BRIDGEPORT, Conn. (AP) _ A woman diagnosed with brain cancer after growing up across the street from a power substation sued a utility Monday, charging it failed to warn residents about the dangers of electromagnetic fields.

The neighborhood gained widespread attention in 1990 when an article in The New Yorker magazine chronicled a cluster of cancers there and linked it to electromagnetic fields, or EMFs, from the substation. EMFs are invisible forces emitted by power lines, appliances and other electric devices.

Melissa Bullock, 19, was diagnosed in 1989 with an advanced and often fatal form of brain cancer. Her family has lived across the street from a power substation owned by Connecticut Light & Power, a Northeast Utilities subsidiary, since 1979.

The teen-ager’s bedroom was directly underneath a power line from the substation, said her mother, Suzanne Bullock.

″I’m very angry,″ Mrs. Bullock said. ″I look up at these wires and I say, ‘Who’s it going to get next?’ It’s not fair.″

The Bullocks seek unspecified damages for Ms. Bullock’s condition, her mother’s emotional distress and the lost value of their home.

Northeast Utilities spokesman Emmanuel Forde denied charges in the lawsuit. ″There is no radiation coming from these lines,″ he said. ″It’s a term that appears to be used more for its scare value than for its basis in science.″

Forde also said, however, that the utility is concerned about any possible link between health problems and electromagnetism and said the utility industry is spending millions to research the issue.

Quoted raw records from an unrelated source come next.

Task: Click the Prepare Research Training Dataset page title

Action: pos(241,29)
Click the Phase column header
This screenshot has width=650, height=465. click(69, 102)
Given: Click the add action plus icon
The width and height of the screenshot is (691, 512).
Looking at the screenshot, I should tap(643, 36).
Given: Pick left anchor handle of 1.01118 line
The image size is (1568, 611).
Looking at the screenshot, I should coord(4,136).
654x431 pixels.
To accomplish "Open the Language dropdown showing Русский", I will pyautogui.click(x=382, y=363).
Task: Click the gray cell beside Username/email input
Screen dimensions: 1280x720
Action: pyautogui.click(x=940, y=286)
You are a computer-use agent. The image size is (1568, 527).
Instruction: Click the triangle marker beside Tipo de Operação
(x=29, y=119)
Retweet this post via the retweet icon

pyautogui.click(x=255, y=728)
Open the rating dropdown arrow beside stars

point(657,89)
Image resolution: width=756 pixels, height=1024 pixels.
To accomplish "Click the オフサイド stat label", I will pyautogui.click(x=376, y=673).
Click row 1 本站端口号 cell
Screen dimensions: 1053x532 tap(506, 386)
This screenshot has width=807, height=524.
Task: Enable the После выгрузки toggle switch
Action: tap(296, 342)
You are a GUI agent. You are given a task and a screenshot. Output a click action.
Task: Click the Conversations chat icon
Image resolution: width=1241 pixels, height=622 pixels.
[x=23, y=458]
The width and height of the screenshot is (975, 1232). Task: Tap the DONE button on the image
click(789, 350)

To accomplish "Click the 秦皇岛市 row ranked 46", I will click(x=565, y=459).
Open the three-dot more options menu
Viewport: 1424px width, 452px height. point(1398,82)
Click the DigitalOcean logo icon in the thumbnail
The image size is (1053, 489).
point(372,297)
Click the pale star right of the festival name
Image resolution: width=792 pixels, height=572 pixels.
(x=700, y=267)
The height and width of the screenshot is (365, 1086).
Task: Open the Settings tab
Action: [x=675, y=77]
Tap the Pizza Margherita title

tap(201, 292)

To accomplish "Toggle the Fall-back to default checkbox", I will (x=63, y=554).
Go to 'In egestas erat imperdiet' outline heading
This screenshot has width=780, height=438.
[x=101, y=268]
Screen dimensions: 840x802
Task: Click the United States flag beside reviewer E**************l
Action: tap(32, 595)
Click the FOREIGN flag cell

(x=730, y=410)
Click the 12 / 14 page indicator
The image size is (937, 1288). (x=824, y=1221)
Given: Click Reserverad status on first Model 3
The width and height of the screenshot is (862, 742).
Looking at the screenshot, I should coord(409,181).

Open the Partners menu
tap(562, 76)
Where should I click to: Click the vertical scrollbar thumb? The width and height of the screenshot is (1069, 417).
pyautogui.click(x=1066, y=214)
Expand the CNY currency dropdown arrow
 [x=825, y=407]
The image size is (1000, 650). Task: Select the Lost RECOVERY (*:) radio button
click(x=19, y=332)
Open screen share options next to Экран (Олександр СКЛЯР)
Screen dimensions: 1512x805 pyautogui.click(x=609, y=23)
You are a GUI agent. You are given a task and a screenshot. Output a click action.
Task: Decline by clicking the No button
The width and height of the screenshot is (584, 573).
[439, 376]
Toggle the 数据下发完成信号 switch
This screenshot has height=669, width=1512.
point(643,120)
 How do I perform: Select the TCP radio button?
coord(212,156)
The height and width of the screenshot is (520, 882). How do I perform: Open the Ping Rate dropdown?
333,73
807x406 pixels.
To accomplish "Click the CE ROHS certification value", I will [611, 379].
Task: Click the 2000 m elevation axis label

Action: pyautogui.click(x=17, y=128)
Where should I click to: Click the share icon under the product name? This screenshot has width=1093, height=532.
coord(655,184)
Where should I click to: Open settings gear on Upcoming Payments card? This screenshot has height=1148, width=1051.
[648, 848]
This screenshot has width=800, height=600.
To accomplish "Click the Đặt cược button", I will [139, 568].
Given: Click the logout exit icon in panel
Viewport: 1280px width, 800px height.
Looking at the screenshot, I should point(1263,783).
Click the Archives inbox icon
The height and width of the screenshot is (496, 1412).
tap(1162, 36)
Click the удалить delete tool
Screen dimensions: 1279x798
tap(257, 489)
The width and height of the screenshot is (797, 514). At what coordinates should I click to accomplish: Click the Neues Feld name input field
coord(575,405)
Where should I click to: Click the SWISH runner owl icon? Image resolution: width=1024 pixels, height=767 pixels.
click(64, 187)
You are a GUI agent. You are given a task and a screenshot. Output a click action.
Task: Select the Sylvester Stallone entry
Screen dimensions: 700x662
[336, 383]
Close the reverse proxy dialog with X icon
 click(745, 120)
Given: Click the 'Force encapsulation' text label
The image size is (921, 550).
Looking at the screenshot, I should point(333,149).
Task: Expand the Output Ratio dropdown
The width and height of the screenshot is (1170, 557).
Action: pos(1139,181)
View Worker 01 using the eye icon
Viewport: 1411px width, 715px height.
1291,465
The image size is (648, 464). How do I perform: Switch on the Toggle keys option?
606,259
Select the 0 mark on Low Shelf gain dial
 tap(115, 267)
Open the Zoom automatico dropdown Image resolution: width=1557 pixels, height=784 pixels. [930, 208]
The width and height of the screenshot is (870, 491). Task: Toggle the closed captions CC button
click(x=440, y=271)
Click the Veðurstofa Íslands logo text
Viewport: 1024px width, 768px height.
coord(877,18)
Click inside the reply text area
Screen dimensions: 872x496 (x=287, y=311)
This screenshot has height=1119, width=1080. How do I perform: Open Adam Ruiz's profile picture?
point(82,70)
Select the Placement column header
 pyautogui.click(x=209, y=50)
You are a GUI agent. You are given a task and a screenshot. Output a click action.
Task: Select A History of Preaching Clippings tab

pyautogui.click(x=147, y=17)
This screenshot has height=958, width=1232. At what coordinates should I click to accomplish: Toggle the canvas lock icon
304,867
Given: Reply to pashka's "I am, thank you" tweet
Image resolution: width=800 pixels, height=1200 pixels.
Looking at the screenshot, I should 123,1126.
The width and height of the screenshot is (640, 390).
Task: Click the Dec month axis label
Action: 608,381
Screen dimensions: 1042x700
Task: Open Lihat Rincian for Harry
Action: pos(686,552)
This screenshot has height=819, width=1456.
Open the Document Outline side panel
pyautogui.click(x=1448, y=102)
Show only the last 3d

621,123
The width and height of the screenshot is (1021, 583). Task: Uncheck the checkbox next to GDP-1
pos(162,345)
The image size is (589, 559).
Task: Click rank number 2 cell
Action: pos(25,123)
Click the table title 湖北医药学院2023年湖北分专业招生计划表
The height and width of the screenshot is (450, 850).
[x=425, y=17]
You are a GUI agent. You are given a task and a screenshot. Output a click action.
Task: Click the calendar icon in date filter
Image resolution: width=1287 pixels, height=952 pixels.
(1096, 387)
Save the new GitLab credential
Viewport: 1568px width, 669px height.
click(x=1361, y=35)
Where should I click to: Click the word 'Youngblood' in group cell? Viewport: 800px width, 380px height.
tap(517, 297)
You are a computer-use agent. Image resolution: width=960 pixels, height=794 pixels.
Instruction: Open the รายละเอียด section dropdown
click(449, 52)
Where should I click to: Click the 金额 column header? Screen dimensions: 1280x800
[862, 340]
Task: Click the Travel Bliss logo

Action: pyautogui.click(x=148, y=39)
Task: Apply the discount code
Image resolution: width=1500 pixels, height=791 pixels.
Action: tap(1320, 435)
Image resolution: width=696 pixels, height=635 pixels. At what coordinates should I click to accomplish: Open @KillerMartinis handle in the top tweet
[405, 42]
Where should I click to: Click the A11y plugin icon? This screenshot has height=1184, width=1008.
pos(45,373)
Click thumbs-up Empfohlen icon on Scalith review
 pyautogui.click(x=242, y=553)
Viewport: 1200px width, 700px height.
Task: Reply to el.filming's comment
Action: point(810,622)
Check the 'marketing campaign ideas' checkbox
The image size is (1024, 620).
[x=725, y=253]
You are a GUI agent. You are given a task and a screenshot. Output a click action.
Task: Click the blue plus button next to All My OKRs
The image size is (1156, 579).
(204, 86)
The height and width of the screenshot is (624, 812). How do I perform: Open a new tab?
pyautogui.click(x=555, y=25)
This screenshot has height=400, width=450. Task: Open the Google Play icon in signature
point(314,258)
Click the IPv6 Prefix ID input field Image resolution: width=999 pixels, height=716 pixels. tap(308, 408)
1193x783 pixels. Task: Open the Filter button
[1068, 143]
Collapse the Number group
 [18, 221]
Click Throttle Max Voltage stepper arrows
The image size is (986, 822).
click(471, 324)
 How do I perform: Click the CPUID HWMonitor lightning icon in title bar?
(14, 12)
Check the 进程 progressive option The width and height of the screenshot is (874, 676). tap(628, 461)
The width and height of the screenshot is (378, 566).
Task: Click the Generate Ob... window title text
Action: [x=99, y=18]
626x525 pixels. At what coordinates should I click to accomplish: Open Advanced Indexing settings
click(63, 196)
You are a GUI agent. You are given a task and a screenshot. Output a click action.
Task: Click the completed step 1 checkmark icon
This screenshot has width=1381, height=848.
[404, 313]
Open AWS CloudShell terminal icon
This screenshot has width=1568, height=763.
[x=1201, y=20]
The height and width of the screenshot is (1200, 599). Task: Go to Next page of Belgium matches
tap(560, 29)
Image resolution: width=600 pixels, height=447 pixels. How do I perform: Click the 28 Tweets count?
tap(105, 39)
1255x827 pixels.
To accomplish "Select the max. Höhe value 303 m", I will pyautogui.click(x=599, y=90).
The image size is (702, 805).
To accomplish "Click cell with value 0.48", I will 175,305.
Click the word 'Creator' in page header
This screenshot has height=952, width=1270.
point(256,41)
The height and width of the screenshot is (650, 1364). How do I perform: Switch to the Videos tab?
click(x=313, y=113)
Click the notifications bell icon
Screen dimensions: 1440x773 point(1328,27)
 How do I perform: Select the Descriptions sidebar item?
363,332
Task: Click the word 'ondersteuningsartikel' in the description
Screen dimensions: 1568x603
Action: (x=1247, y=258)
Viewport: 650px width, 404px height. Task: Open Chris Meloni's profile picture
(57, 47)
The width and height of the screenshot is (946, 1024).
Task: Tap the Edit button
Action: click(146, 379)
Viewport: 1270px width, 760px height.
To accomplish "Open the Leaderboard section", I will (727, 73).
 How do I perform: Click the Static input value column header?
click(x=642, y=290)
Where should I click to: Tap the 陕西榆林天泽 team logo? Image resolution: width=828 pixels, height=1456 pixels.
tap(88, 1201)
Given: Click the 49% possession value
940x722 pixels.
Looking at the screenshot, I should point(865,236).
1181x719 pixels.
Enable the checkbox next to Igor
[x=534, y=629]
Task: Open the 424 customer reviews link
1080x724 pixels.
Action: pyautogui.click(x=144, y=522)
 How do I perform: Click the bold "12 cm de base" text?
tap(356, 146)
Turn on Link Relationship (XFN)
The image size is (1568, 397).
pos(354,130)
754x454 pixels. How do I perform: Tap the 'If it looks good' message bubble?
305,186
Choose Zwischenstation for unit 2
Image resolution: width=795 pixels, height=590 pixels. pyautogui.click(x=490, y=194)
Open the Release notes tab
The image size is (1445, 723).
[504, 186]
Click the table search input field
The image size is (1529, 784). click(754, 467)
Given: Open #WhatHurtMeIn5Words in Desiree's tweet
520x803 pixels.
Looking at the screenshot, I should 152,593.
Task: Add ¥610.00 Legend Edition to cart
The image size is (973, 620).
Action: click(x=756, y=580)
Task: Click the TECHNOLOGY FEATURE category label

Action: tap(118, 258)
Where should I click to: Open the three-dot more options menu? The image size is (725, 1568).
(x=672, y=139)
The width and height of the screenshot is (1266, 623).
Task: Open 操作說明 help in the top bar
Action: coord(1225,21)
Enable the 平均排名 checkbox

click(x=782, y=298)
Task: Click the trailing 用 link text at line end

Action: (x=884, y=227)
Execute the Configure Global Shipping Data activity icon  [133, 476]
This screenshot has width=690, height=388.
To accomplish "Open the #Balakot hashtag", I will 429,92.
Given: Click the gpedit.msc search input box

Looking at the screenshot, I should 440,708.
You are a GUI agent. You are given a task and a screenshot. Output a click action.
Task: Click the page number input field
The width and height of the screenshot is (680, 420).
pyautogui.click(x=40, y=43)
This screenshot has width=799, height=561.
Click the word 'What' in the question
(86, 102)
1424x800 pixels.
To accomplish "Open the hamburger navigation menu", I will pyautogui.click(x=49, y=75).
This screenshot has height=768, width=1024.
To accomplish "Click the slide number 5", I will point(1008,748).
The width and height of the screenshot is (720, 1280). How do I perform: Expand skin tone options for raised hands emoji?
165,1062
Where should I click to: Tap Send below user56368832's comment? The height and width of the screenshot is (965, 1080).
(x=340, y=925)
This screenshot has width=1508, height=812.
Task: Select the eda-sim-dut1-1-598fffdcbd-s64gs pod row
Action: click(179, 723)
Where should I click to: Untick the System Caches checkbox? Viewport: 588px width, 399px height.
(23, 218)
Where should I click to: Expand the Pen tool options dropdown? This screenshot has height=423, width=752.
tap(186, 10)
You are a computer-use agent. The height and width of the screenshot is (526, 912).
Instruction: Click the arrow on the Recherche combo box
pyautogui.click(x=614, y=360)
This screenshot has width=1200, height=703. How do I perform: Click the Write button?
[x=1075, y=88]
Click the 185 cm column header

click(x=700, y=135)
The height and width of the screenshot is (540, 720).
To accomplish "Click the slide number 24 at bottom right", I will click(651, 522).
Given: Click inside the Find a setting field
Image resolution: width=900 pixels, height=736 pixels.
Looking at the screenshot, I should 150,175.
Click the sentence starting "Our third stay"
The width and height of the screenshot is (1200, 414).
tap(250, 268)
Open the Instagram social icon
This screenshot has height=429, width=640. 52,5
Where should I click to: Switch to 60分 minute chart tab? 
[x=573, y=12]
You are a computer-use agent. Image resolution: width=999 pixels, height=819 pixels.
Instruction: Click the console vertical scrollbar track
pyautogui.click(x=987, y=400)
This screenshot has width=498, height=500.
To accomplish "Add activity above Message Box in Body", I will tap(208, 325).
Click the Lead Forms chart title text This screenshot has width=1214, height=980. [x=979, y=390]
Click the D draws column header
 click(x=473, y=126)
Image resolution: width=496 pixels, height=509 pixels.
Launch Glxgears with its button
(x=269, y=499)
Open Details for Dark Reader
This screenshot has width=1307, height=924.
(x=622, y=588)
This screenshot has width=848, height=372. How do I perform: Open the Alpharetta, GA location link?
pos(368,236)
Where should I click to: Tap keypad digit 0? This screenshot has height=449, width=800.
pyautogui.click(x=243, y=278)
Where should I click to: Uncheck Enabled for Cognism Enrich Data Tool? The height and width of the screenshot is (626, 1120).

″There are no definite answers at this time,″ he said. ″We recognize that our customers have expressed concern. ... If our customers are concerned, we’re concerned.″

Last year a preliminary Environmental Protection Agency report cited evidence of a link between household EMFs and brain cancer and leukemia in children.

But state epidemiologists said data in Connecticut Tumor Registry shows no evidence that an environmental factor caused illness in the neighborhood.

Trial Lawyers Public Justice, a national public interest law firm based in Washington, D.C., filed the lawsuit on the Bullocks’ behalf in New Haven Superior Court.

Ms. Bullock, who has had radiation therapy, chemotherapy and surgery, is now in remission, said Michael Koskoff, her attorney. She wouldn’t talk with reporters.